## EXERCISE INSTRUCTIONS
From the entries below, output the line with "Instruction: Click the camera" and each following line up to and including the line with "Task: Expand the Busratio combo box", exactly as written.

## DATA
===
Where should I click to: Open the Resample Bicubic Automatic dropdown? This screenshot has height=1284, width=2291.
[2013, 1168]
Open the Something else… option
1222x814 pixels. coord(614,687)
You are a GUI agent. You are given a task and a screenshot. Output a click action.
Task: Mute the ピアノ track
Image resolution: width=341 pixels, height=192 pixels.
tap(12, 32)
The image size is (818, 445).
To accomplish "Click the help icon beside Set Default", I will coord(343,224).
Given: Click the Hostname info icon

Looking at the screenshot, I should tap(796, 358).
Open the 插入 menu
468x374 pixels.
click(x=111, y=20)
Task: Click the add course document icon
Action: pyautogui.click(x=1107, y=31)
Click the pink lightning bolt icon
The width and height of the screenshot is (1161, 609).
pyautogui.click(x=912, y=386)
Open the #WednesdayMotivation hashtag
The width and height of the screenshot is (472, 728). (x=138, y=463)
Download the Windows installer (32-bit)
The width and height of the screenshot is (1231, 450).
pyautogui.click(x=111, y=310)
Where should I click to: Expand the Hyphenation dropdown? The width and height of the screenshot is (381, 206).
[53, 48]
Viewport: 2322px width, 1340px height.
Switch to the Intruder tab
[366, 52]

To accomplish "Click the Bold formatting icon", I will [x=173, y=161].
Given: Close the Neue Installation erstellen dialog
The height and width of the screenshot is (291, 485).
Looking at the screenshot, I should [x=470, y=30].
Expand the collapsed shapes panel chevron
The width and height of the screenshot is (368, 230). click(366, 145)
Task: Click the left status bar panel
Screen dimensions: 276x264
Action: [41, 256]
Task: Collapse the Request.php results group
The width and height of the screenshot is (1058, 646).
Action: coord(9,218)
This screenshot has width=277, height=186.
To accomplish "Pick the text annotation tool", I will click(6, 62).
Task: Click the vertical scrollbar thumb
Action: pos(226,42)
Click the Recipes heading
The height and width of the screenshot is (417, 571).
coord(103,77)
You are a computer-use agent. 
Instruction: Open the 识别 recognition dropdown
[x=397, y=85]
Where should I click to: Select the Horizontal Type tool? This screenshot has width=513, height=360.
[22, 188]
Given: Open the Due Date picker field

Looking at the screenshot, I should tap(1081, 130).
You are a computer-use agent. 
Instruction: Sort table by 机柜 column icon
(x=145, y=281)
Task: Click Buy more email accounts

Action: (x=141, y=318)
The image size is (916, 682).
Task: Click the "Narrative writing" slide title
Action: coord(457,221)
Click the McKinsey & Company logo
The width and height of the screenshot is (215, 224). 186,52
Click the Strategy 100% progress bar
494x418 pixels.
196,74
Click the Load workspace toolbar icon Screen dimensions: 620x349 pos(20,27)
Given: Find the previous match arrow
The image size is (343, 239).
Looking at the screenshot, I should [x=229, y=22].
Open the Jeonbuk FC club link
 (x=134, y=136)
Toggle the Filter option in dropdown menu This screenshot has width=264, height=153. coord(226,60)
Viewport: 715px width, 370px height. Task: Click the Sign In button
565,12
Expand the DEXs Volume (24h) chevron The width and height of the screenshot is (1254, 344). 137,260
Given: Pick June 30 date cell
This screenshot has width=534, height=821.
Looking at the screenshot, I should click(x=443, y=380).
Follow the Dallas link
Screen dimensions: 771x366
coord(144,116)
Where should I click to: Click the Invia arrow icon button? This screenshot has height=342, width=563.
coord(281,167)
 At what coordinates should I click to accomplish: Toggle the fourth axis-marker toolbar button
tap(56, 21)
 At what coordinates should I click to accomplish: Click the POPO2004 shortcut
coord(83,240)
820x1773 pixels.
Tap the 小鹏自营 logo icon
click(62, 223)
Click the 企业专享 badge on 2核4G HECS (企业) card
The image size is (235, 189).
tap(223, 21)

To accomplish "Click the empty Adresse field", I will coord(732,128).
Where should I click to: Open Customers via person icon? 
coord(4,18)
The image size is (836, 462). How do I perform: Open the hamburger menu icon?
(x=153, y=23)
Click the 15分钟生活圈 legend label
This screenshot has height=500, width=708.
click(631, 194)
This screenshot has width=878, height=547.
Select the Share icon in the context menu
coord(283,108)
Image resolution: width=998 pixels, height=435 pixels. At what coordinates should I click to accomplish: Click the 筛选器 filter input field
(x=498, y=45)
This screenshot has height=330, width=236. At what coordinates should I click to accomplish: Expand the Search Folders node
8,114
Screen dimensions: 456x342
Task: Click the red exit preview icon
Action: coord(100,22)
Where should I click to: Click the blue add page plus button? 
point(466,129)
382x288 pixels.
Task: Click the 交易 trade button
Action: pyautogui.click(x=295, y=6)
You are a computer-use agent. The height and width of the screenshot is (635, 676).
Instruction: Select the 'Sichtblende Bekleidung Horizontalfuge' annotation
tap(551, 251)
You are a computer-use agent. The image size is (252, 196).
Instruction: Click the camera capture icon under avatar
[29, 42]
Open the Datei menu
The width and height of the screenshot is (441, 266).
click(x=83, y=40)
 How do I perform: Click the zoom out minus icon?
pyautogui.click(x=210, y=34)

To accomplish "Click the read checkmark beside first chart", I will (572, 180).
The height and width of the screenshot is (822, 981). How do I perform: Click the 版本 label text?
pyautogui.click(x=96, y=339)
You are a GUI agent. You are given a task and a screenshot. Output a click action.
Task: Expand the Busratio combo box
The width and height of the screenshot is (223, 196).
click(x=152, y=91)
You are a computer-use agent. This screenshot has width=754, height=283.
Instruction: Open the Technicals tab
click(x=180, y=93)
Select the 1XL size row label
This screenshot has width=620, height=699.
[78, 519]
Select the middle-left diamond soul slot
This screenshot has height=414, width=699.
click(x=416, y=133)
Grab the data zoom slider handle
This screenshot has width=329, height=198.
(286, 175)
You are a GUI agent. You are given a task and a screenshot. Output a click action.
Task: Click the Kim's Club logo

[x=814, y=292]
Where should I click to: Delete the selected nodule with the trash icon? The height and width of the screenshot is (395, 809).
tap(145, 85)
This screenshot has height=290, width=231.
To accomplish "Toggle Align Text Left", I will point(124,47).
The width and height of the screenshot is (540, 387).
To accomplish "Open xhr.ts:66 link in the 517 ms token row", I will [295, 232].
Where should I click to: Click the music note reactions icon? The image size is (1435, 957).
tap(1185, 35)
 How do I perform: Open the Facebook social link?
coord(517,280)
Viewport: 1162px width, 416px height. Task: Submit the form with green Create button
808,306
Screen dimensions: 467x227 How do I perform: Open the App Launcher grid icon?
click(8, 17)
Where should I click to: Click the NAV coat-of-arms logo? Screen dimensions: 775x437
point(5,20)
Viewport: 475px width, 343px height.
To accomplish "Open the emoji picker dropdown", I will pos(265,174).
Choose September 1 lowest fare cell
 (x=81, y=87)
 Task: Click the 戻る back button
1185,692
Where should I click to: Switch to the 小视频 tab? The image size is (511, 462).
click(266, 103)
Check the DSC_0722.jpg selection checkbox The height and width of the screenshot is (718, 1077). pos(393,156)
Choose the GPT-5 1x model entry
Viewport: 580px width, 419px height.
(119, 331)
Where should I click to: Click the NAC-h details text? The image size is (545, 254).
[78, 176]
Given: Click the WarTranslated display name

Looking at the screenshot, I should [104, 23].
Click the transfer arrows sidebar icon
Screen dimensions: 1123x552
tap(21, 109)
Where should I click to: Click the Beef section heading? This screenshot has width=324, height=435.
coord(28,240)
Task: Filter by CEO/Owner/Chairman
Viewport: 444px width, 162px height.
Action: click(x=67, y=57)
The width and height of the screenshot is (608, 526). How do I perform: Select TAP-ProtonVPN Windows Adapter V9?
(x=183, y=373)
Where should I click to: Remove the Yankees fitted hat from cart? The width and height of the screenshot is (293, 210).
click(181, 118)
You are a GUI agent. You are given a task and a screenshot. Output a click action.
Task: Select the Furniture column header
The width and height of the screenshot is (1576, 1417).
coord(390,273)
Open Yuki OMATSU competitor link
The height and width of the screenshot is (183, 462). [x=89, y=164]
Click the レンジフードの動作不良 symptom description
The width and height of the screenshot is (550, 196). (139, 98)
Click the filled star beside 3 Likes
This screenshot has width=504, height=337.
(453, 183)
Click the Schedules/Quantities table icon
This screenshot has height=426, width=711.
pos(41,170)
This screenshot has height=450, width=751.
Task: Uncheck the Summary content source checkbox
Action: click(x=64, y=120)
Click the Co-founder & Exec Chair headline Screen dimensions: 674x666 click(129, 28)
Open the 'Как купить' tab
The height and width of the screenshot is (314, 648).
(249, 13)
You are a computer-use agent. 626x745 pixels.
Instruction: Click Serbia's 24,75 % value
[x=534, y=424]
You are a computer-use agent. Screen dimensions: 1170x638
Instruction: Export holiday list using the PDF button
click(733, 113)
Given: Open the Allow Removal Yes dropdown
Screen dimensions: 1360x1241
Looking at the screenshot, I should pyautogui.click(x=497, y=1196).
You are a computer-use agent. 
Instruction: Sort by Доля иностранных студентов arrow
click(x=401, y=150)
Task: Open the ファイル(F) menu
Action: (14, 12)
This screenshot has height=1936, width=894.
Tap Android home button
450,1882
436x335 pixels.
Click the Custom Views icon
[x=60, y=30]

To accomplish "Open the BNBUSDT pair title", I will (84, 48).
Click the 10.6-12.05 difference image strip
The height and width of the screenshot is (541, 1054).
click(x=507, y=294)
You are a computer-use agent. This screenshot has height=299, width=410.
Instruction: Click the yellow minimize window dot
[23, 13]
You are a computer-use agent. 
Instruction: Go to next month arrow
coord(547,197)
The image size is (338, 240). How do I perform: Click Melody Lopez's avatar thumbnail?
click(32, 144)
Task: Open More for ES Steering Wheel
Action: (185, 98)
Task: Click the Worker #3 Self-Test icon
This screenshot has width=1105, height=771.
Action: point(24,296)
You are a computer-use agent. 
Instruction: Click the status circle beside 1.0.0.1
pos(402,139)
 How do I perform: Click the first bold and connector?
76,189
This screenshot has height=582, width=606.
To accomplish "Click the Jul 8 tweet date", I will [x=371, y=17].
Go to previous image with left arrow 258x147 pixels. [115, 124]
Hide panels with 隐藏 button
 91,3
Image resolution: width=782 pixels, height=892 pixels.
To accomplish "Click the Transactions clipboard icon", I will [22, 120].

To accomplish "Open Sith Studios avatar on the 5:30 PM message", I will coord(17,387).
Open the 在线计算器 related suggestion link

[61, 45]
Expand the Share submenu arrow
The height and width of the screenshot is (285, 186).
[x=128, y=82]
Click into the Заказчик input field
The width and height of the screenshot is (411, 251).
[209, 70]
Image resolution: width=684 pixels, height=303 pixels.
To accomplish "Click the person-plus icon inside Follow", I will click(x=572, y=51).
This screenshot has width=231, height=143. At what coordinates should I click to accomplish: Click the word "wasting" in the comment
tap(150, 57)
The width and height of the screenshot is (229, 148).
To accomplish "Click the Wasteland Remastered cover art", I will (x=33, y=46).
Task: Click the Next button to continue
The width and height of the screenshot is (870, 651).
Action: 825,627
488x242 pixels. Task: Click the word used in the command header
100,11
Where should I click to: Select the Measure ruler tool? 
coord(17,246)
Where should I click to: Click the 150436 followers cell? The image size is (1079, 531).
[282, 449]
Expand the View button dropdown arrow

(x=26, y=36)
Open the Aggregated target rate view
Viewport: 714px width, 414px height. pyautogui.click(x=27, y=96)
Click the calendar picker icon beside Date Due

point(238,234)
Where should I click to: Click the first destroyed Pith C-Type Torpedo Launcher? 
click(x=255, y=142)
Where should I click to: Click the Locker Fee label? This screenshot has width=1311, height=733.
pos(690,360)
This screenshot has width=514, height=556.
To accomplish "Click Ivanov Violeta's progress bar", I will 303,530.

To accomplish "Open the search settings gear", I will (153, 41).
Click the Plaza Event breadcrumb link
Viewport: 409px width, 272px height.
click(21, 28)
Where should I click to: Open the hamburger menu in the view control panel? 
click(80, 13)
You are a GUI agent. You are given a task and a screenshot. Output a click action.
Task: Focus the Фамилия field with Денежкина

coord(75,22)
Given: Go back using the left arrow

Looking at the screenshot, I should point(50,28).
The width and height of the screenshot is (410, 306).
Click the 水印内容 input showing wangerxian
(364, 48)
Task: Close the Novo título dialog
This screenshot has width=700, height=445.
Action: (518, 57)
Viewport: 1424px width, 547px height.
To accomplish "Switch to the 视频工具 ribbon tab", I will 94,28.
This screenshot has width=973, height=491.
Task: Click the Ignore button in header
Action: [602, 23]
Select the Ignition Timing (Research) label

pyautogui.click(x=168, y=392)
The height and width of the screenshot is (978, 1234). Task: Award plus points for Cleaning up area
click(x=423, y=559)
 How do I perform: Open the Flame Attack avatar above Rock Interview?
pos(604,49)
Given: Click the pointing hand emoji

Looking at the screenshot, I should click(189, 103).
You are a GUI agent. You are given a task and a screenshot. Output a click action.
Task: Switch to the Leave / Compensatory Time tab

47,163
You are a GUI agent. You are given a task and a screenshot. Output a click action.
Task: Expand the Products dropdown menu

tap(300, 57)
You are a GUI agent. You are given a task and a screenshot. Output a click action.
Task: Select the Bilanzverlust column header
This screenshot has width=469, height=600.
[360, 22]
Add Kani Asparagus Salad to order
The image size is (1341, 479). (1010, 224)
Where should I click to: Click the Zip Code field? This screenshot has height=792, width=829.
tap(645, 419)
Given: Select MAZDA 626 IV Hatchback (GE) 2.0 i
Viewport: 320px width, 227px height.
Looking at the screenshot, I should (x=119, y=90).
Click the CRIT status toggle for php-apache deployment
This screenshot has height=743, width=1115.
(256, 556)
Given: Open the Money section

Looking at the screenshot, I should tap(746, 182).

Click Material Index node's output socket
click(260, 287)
===
## RESPONSE FOR THIS EXERCISE
Instruction: Click the camera capture icon under avatar
[29, 42]
Open the Datei menu
The width and height of the screenshot is (441, 266).
click(x=83, y=40)
 How do I perform: Click the zoom out minus icon?
pyautogui.click(x=210, y=34)

To accomplish "Click the read checkmark beside first chart", I will (572, 180).
The height and width of the screenshot is (822, 981). How do I perform: Click the 版本 label text?
pyautogui.click(x=96, y=339)
You are a GUI agent. You are given a task and a screenshot. Output a click action.
Task: Expand the Busratio combo box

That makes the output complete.